Army plans to create huge enterprise e-mail system

Contract would consolidate nearly 1 million accounts onto one platform and outsource the program to cut the $400 million the service spends on managing current systems.

Army CIO Lt. Gen. Jeffery Sorenson said the e-mail system could serve the entire Defense Department. Haraz N. Ghanbari/AP

The Army announced on March 5 plans to consolidate its myriad e-mail systems and then outsource its operation in a procurement that the service said will improve effectiveness, enhance security and cut its $400 million-a-year e-mail bill.

In its draft solicitation request, the Army also invited companies bidding on the enterprise e-mail contract to partner with the Defense Information Systems Agency, which operates 13 computer centers worldwide and could house the global e-mail system. The service said it plans to build the entire system on Microsoft Exchange 2010.

Lt. Gen Jeffery Sorenson, the Army's chief information officer, is spearheading the effort, which he first discussed in September 2009. He said he eventually would like to see the entire Defense Department use the system.

Sorenson told the Army LandWarNet Conference in August 2009 that he was working with DISA to develop an e-mail system for all of Defense.

The Army supports 950,000 accounts in what a paper on the enterprise e-mail concept described as 15 server-and-directory forests installed at 300 sites worldwide.

All Army uniformed and civilian personnel are required to have an e-mail address on Army Knowledge Online, which serves as the default Army address, but the current e-mail architecture hobbles communications within the service and other Defense organizations, according to the paper. When a soldier or civilian employee moves from one installation to another, his or her Army Knowledge Online e-mail address has to be deleted from one server and then added at the new installation, the paper noted.

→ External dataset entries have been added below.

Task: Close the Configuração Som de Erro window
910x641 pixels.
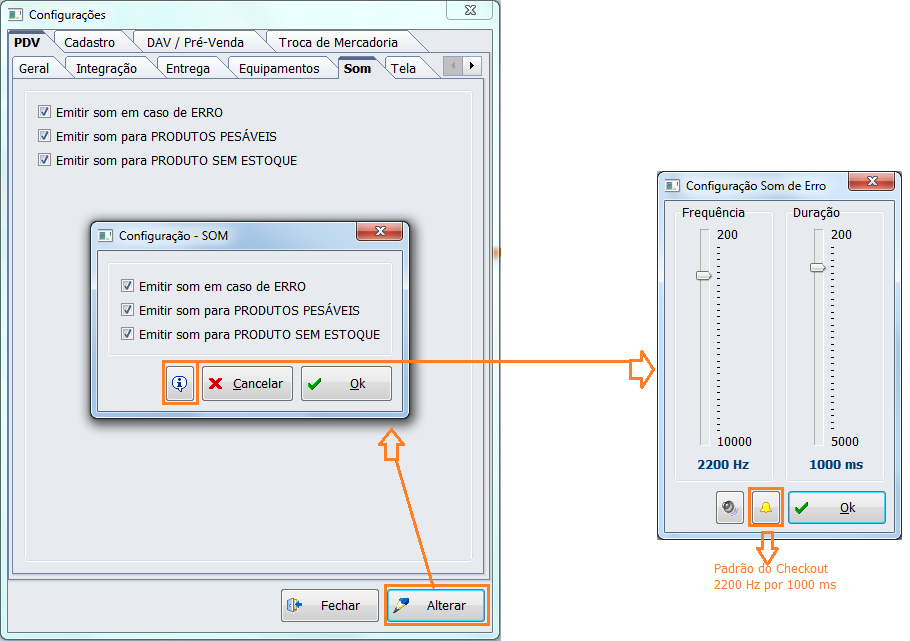Action: coord(871,182)
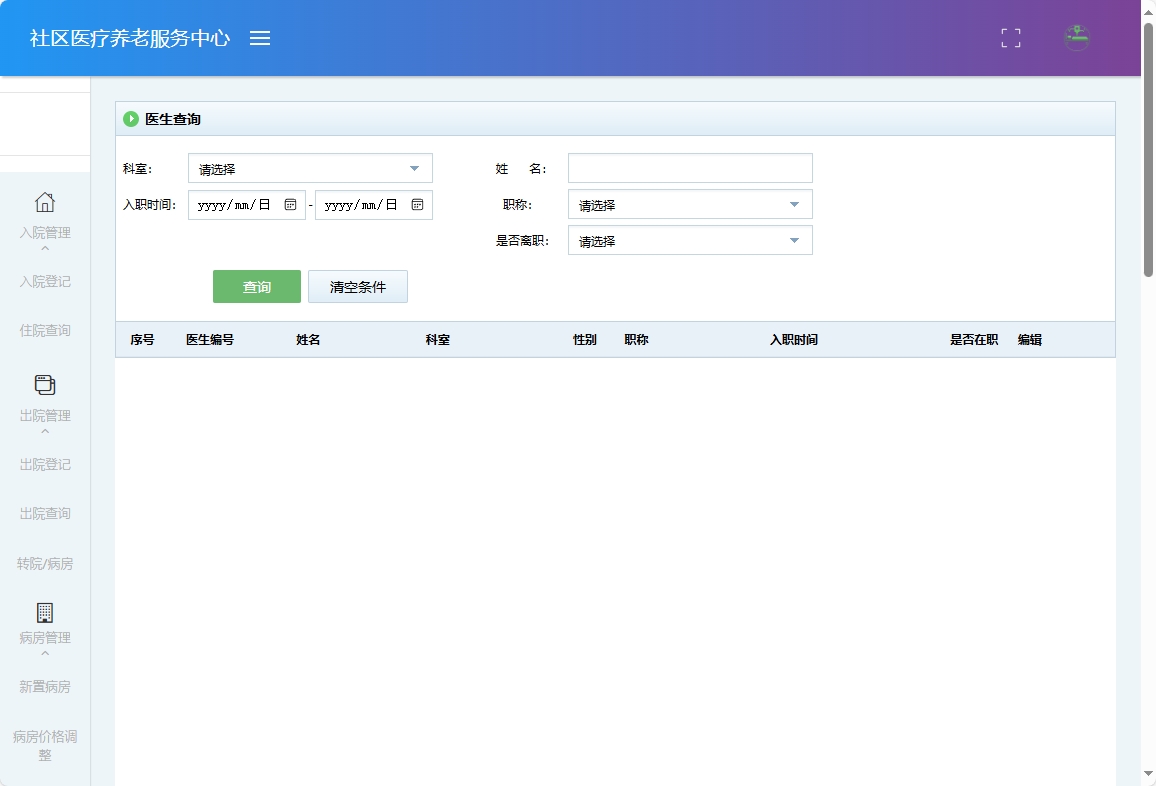Open the 科室 department dropdown
Viewport: 1156px width, 786px height.
click(310, 168)
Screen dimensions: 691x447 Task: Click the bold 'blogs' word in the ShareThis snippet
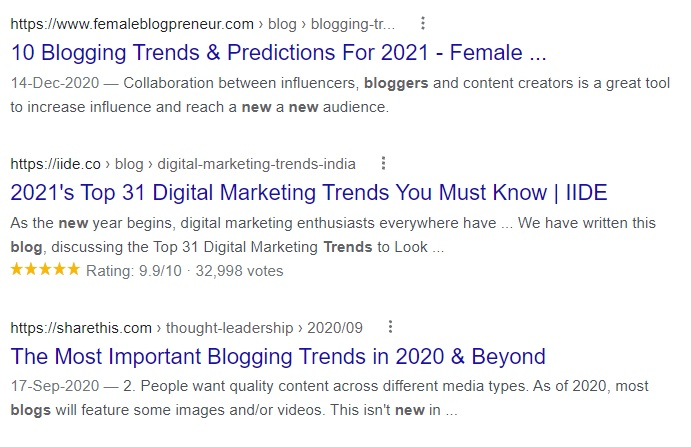click(x=30, y=410)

"Currently, e-mail users who must operate across organizational boundaries are hamstrung with multiple user access devices and/or hindered by reduced capabilities when interacting with nonorganizational Army and DoD personnel," the paper said. "Deployed forces must carry extensive support equipment to temporary operating locations or lose connectivity with supporting networks for extended periods of time."

The numerous systems also make the service more vulnerable to cyberattacks because hackers have more points on the network to infiltrate. The Army also said an enterprise e-mail system would reduce costs by eliminating administrative tasks and inefficient network configurations.

Warren Suss, president of Suss Consulting, a federal information technology consulting firm, estimated the Army could cut its $400 million operating bill in half by moving to an enterprise system run by a commercial contractor. He declined to speculate on the value of the new contract.

He said the Army's suggestion that bidders partner with DISA was the most intriguing part of the procurement and indicates the agency could compete with industry for the Army's e-mail business. The service said vendors can choose to use commercial facilities, those operated by DISA, or a combination of the two.

Suss said he expects the contract to attract a range of bidders including EDS, now a division of Hewlett-Packard, integrators and large defense contractors such as Computer Sciences Corp. and Lockheed Martin Corp., and carriers such as Verizon and Qwest Communications International.

The initial part of the contract will include more than 249,000 e-mail accounts in the United States, or about one quarter of the Army's accounts, and the service expects to migrate them to the enterprise system by September 2011.

Because the Army specified it intends to build the enterprise system on Microsoft Exchange 2010, Suss said, "No matter who bids, Microsoft is the winner."